Start of Supplied data

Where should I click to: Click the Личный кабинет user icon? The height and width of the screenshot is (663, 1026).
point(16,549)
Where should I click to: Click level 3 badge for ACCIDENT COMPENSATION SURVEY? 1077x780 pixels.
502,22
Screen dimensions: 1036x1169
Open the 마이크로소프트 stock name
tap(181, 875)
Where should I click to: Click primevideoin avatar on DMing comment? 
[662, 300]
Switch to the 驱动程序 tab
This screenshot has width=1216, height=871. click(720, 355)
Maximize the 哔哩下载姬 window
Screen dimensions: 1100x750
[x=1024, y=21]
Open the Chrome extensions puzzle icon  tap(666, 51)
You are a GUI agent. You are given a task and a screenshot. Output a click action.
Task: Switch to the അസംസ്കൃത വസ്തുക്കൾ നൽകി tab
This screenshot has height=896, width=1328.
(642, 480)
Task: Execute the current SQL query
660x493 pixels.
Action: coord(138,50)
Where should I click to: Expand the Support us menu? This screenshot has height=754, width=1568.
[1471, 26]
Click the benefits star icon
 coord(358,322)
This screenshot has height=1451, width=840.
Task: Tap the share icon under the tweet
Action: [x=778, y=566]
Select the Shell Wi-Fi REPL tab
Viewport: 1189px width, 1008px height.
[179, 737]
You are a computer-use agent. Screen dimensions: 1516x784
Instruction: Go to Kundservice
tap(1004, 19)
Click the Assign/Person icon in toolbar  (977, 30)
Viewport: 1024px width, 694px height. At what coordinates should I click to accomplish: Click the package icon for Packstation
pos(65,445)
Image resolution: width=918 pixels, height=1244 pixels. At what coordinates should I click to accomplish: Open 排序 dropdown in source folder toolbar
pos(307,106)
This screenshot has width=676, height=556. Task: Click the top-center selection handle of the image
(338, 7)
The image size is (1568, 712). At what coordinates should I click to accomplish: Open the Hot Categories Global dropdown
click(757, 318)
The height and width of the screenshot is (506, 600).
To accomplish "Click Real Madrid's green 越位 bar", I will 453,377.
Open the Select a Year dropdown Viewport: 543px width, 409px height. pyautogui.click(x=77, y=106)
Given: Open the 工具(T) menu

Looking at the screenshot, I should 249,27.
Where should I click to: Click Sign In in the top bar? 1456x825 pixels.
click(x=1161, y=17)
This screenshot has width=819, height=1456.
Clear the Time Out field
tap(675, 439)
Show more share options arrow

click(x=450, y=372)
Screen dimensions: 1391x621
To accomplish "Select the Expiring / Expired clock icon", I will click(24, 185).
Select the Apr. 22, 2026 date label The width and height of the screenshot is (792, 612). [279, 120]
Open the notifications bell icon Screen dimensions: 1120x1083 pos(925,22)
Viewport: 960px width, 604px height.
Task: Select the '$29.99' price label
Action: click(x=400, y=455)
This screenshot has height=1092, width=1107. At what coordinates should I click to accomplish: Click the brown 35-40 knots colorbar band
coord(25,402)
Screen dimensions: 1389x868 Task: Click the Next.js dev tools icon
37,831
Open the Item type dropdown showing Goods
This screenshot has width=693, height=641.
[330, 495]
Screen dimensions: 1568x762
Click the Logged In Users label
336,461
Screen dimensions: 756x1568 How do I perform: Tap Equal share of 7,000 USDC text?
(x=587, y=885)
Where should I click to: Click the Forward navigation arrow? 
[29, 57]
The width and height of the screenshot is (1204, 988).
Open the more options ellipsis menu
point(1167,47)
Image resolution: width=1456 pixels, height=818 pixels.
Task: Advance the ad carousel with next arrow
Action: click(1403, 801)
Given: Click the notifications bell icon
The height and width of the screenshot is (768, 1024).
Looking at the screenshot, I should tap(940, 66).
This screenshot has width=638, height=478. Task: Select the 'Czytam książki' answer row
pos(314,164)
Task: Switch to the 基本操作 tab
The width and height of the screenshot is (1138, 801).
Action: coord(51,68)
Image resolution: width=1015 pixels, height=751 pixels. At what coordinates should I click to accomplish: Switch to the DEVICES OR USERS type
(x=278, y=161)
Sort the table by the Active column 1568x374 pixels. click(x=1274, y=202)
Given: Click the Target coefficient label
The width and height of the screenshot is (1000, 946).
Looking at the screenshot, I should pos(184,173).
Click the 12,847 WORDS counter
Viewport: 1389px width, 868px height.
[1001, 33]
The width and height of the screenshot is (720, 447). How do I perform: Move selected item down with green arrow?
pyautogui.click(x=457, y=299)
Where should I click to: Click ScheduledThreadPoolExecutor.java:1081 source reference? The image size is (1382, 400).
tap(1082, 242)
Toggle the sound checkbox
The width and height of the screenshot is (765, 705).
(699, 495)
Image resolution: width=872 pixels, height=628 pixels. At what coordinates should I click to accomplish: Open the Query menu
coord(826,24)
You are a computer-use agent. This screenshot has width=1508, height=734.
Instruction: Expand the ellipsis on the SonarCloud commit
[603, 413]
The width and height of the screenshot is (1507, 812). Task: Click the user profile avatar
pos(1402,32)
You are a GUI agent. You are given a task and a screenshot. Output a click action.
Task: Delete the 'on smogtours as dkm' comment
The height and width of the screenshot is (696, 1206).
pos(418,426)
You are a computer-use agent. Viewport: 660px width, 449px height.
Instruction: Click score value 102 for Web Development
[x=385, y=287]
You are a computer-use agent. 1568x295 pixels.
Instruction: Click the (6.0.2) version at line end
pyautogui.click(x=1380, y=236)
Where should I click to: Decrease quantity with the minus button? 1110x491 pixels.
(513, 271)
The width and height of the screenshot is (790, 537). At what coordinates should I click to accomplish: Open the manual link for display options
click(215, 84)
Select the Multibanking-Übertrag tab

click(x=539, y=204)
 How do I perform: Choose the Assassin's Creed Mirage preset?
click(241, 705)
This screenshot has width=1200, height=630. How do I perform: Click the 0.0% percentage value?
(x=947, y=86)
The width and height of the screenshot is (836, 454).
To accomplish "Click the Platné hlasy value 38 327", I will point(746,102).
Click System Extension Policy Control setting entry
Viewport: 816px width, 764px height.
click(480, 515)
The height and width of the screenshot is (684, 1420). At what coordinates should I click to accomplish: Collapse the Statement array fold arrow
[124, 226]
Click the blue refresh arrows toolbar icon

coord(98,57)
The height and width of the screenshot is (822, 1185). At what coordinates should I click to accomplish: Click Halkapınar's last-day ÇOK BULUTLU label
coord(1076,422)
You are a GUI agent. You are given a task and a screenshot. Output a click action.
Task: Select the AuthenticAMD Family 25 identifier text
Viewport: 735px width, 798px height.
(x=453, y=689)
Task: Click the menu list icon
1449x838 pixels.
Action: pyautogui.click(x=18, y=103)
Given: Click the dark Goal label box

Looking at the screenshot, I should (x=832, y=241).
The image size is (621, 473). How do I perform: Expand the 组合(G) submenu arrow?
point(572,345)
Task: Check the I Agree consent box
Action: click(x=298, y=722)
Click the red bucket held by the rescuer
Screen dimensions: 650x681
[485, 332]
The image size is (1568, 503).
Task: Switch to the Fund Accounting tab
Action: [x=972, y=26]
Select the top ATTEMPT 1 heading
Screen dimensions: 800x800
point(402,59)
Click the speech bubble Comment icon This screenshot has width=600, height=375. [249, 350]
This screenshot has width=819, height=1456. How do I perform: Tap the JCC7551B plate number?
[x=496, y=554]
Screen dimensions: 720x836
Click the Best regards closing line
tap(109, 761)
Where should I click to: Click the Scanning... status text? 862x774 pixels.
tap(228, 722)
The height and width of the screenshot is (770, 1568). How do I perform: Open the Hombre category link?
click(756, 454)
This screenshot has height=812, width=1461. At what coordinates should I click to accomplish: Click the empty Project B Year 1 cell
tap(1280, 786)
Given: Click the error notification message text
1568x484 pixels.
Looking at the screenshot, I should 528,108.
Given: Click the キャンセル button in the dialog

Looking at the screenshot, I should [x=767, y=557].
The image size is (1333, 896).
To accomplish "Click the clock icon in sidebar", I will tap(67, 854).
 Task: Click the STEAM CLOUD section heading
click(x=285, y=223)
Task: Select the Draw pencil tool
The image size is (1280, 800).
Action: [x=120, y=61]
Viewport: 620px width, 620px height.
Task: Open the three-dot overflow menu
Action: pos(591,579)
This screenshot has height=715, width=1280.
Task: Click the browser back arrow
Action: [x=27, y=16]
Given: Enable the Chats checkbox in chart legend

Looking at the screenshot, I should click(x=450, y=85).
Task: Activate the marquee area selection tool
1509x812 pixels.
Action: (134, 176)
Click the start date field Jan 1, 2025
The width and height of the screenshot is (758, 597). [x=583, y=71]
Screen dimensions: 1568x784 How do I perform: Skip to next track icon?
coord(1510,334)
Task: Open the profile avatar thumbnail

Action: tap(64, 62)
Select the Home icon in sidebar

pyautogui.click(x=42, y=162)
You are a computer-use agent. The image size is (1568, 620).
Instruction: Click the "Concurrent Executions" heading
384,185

End of Supplied data

• _Problem_
What goes in the answer is the run of lines from the one holding "Click the start date field Jan 1, 2025" to the end of the entries, reproduced exactly and with nothing else.

• _Result for this exercise_
Click the start date field Jan 1, 2025
The width and height of the screenshot is (758, 597). [x=583, y=71]
Screen dimensions: 1568x784 How do I perform: Skip to next track icon?
coord(1510,334)
Task: Open the profile avatar thumbnail

Action: tap(64, 62)
Select the Home icon in sidebar

pyautogui.click(x=42, y=162)
You are a computer-use agent. The image size is (1568, 620).
Instruction: Click the "Concurrent Executions" heading
384,185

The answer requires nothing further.